Gov. Kevin Stitt (left) and Secretary of Health Kevin Corbett discuss Medicaid funding for hospitals in December 2022. Photo credit: Office of Gov. Kevin Stitt
StateImpact talks with Secretary of Health Kevin Corbett about Oklahoma’s pivot to managed Medicaid
The Stitt Administration has worked to usher in managed care, a model that brings insurance companies in to manage members’ health coverage. It is expected to launch in April 2024.
Oklahoma’s Medicaid program, SoonerCare, is on its way to profound change. StateImpact’s Catherine Sweeney talked with its director, Secretary of Health Kevin Corbett, this week about the transition to managed care.
Right now, SoonerCare works on a fee-for-service model, where the state pays providers like doctors and hospitals directly. The Stitt Administration has worked to usher in managed care, a model that brings insurance companies in to manage members’ health coverage. That new program will be called SoonerSelect.
(This interview was condensed for brevity.)
SWEENEY: For our listeners who might not know, can we talk a little bit about who qualifies for Medicaid and kind of what the point of that program is?
CORBETT: So Medicaid is for those individuals that are not financially resourceful to be able to acquire health care on their own. So this is a group of individuals that meet a certain level of income, typically anything but about 138% or lower of the federal poverty limit. Give you some perspectives on that. For an individual that’s less than $18,000 a year in income for a family of four or less than $40,000
SWEENEY: What is SoonerSelect? Just to catch anybody up who maybe wasn’t aware.
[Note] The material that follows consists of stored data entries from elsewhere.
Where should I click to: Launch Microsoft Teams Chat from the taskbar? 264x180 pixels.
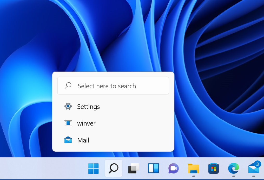click(173, 169)
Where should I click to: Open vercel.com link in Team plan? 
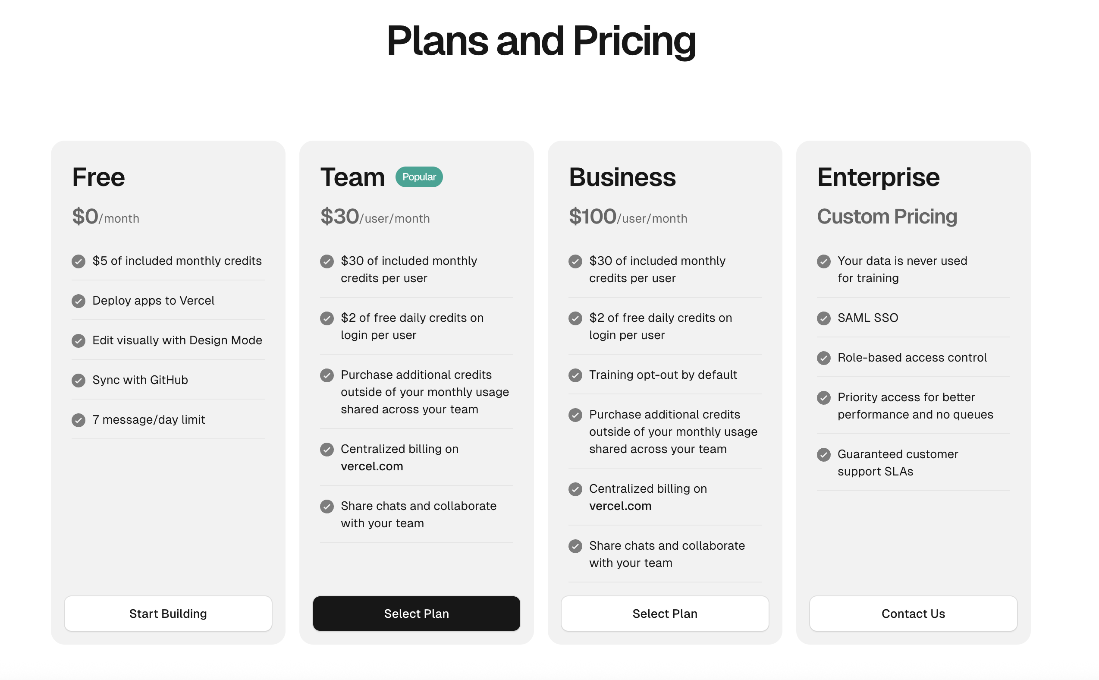(372, 466)
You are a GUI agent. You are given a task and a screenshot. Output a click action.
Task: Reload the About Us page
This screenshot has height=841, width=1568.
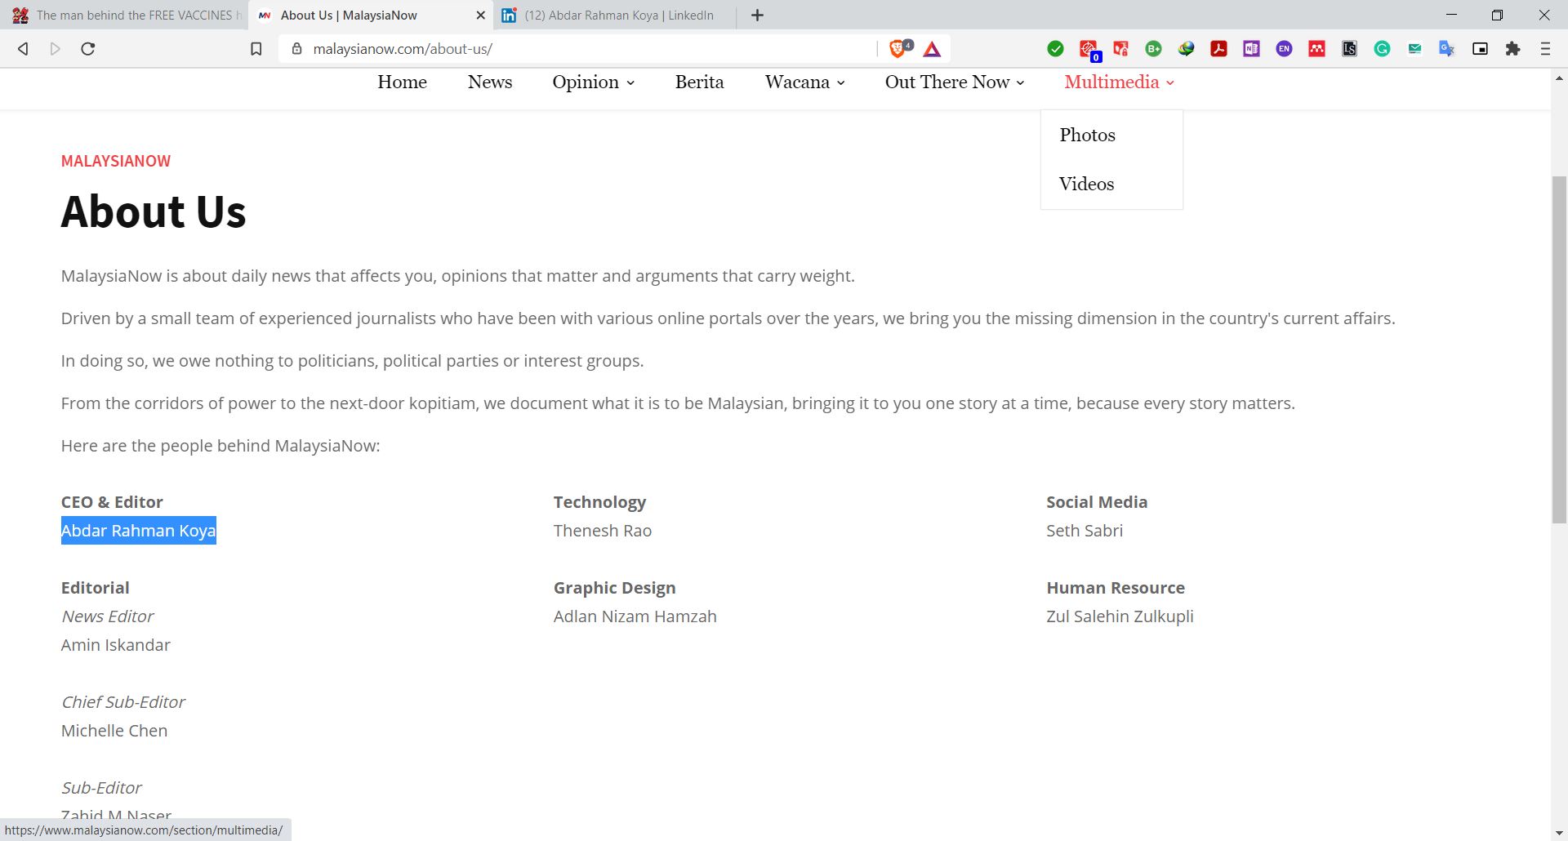(88, 49)
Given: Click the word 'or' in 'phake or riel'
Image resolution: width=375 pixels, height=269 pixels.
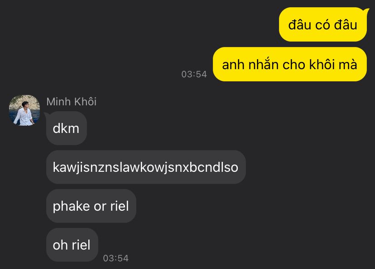Looking at the screenshot, I should click(100, 207).
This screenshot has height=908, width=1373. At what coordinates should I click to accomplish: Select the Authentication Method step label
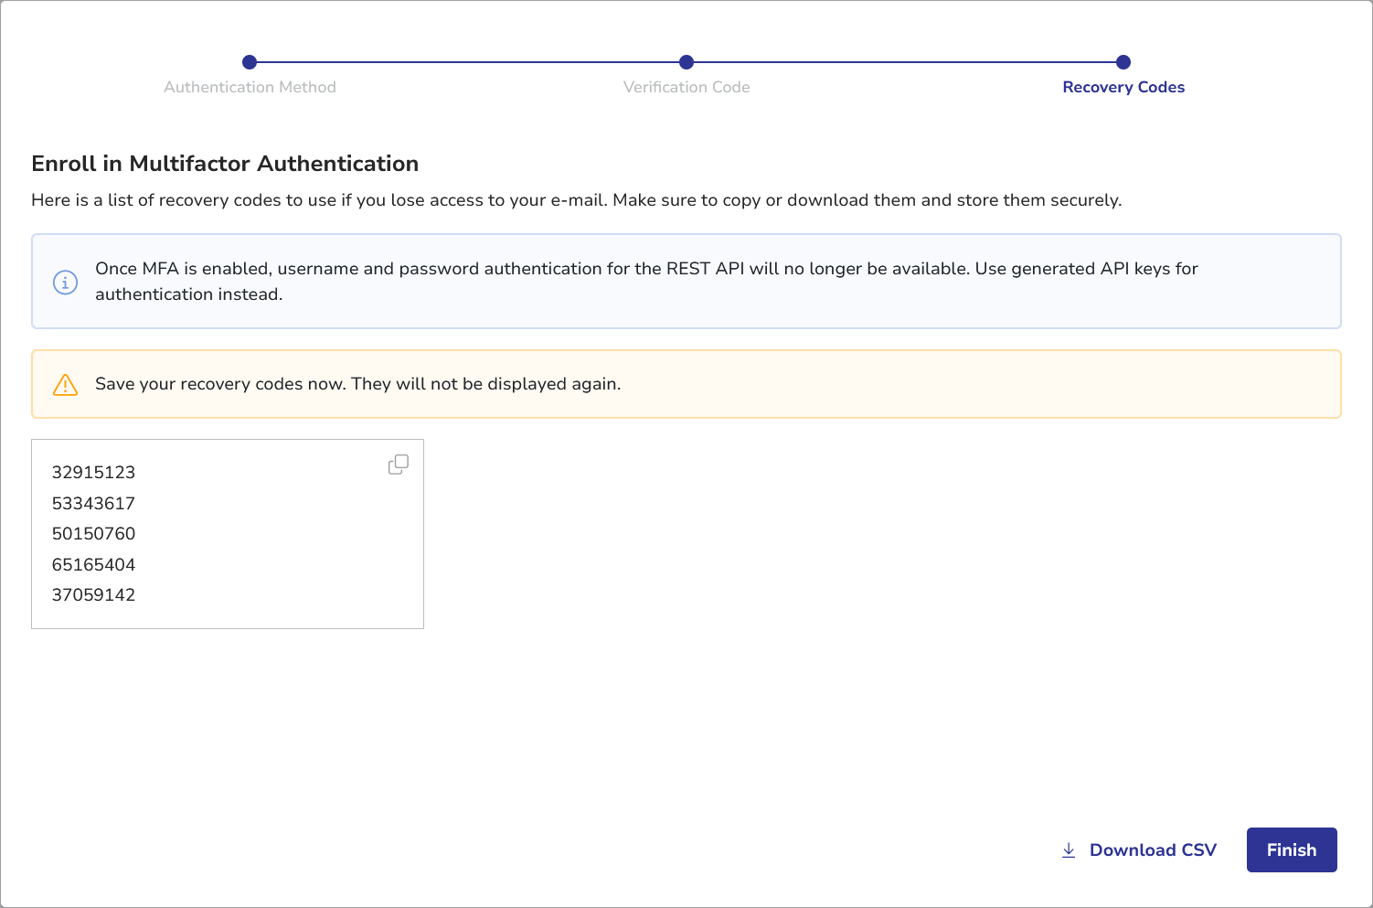pyautogui.click(x=250, y=88)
Can we talk just a little bit about what the goal for that is?
CORBETT: I’ll use a little history, if that’s okay. I mean, yeah, it’s important to recognize where we are as a state with regards to health and health outcomes. We’re 48th in the country today in health rankings. What we haven’t been able to do is really crack the code with regards to how do we improve health outcomes for at least the members that we serve. And today that’s 1.3 million.
So we are moving to a — I’ll call it a delivery system change — from what we call a fee-for-service business .. to an outcome-based program that really measures the success, based on how well people are receiving health care, but at the same time, “How is their health improving?”
SWEENEY: So can we talk a little bit about what fee for service looks like and how long that’s been around and why Oklahoma is trying to move away from that?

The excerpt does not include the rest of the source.